In this scholarly monologue, Francesca Bray “explores the role of technology in shaping and transmitting ideological traditions, focusing on the contribution of technology to the construction of gender” (Bray, pg. 2). What does one typically think of when one hears the word “technology”? Such a question lies at the heart of the research that makes the writing of this book even possible. This is because to Francesca Bray, author of this monologue, the term is actually much more broad in its possible usage and more inclusive when it comes to defining what things constitute “technology”. Her very down-to-earth definition of technology is any tool, whether a tangible one you hold in your hand or an abstract set of ideas meant to “shape the material world” of the people in a society. As such, her discussion of the topic is organized into three parts, each concentrating on the technological domains of 1) the building of houses, 2) the weaving of cloth, and 3) the “production” of children.
Once the main focus of the book is presented and elaborated upon somewhat, the author in turn addresses what might be termed other “sub-foci” of the book, for instance providing a bit of background on the field of technological history in the past and how she feels it is lacking in original scholarship. Her sharpest criticisms are reserved for those that, as she terms it, concentrate on the “master narrative” of Western technological superiority and the comparative backwardness of other nations in the context of rapid developments in Western applied sciences; in other words, the failure of non-Western societies to develop “technology” in the same manner as the West (with which the West was able to effectively pursue aggressive policies of world domination and imperialism) is seen as a shortcoming or failure. Instead, the author states, a historian of the topic must study technology in the context of a particular society's goals or particular value system, for “other worlds were made in other ways” (Bray, pg. 12). This particular “sub-focus” at first seems like a cliché criticism of the more traditional ways of conducting historical research but in the end the author is able to convincing guide this seemingly digressive topic back to the main focus of the book. It is interesting however, to see the author at the end of the introduction doing what she had earlier criticized, pointing out several examples of China's technological innovativeness and how such achievements compared with those of the West. Is the author just trying to satisfy our biased curiosity about why China didn't follow the same route as the West or might she herself still be subconsciously bound to this way of thinking?
The author makes one interesting choice in the manner in which she presents the focus of her book – technology as a tool of gender construction in pre-modern China – to the reader. Throughout, she not only talks about China but also presents examples of the particular cultural practice under discussion in other cultures from around the world. For instance, in the first unit of the book, Bray discusses the separation of the sexes and directs the reader's attention to research being done on Islamic societies in which there is a cultural emphasis on the propriety of separation by sex. Such tidbits serve the purpose of demonstrating that the Chinese experience is not unique or strange. While at times this may seem to be an unhealthy divergence from the main topic, such an approach actually helps point out to the reader that the Chinese experience is not necessarily unique to China and as such further strengthens the author's argument within a world view context.

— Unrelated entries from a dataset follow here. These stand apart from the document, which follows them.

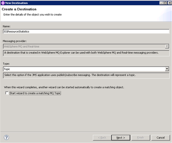Image resolution: width=172 pixels, height=143 pixels.
Task: Click the Create a Destination heading
Action: point(19,9)
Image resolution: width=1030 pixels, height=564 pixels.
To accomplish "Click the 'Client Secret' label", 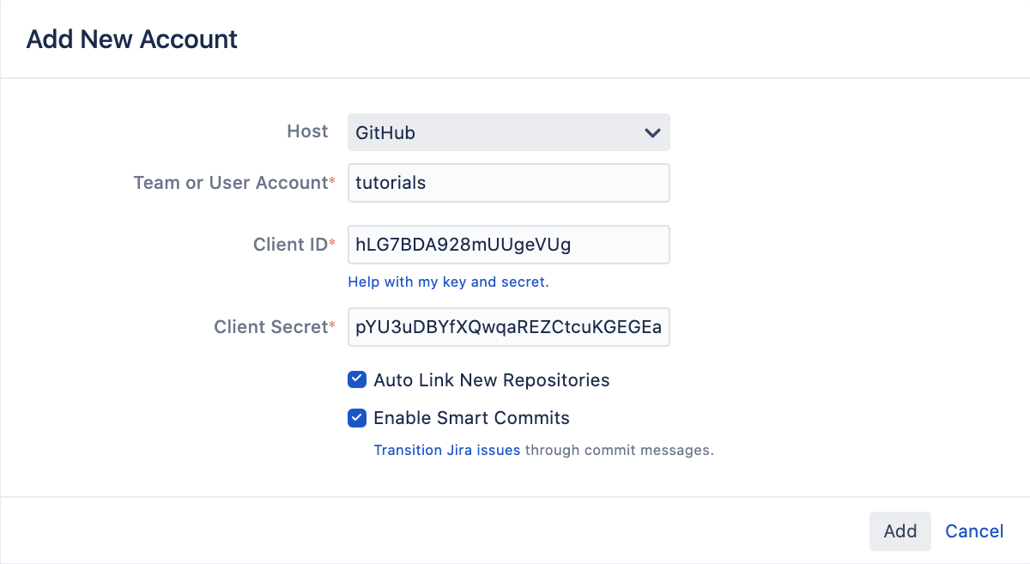I will tap(270, 327).
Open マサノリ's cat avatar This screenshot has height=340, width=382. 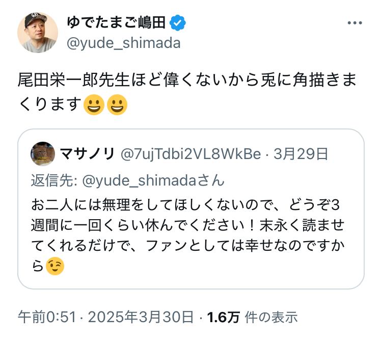pyautogui.click(x=43, y=153)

The first technological domain that helped serve the purpose of gender construction in pre-modern China was that of social space, the material manifestation of this being the house. The house was representative of three interconnected “imaginary architectures”, namely 1) a space of decorum in which rituals were performed, the ancestral tablets were kept and neo-Confucian values were embodied, 2) a cosmic, energetic space the advantages of which could be exploited through the use of the geomantic fengshui system when placing the structure, and 3) a space of culture in which children are socialized and one could find the woman's domestic domain.

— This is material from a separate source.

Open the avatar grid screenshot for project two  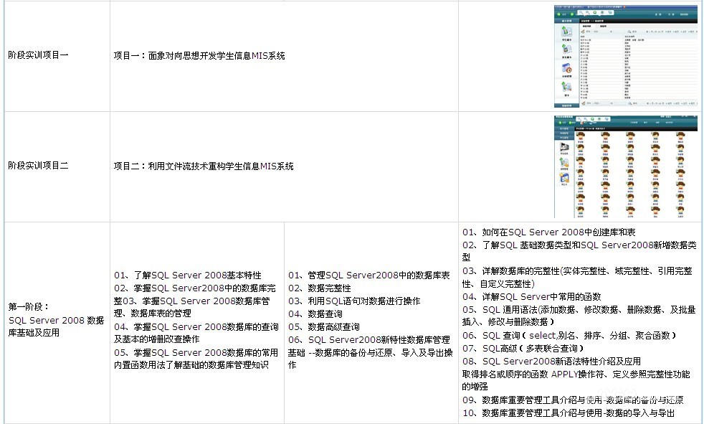tap(625, 166)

In addressing these main points of this particular section, the author more or less places the first and third points together and often addresses the two as if speaking about one topic, noting the correlations between features of the buildings themselves and what purpose the building in question serves. For instance, everything from the layout, design, construction methods and construction materials used in building houses and housing complexes had a functional meaning; Bray states that “the division of interior space into designated functional categories was much the same in rich and poor houses, all of which contained an ancestral shrine, bedrooms, kitchen, and storage space” (Bray, pg. 74). The most important of these “functional spaces” and the one upon which the construction of the remainder of the house centered on was the ancestral shrine and tablets. Ancestral worship and the filial piety one exercised by faithfully observing the required rituals of said worship were at the center of Chinese culture and the placing of these important objects within the home – the domestic domain of a wife – served to demonstrate to a degree the essential role wives played in these Confucian rituals. Other physical aspects of houses were meant to be symbolically representative of certain Confucian-mandated proprieties. The wall that typically encompassed an elite family's housing complex was symbolic of the independent nature of each individual family as well as clearly delineating the inner domain of the home from that of the outside one. Other subtle design features such as the height of buildings within the complex were representative of the seniority of the person dwelling within the building, the tallest of which housed the oldest of family members. Other buildings grew progressively higher as each person grew older and aspired to an age of venerable seniority. Every aspect of these residential buildings “display a fundamental unity of design, conforming to a clear-cut set of principles” (Bray, pg. 74) in many instances meant to delineate the differing roles and place of men and women within Chinese society.
The technological domain discussed in the second part of the book comes closest to what many of us might consider “real”, applied technology: textile production. Other than presenting a history of textile production itself, the author still presents the topic within the context of her much broader definition of technology and discusses how ideological construction affected the traditional role of women in textile production and other “productive” work from the Song period on, resulting in an increasing shift of women's work and identification into other technological domains.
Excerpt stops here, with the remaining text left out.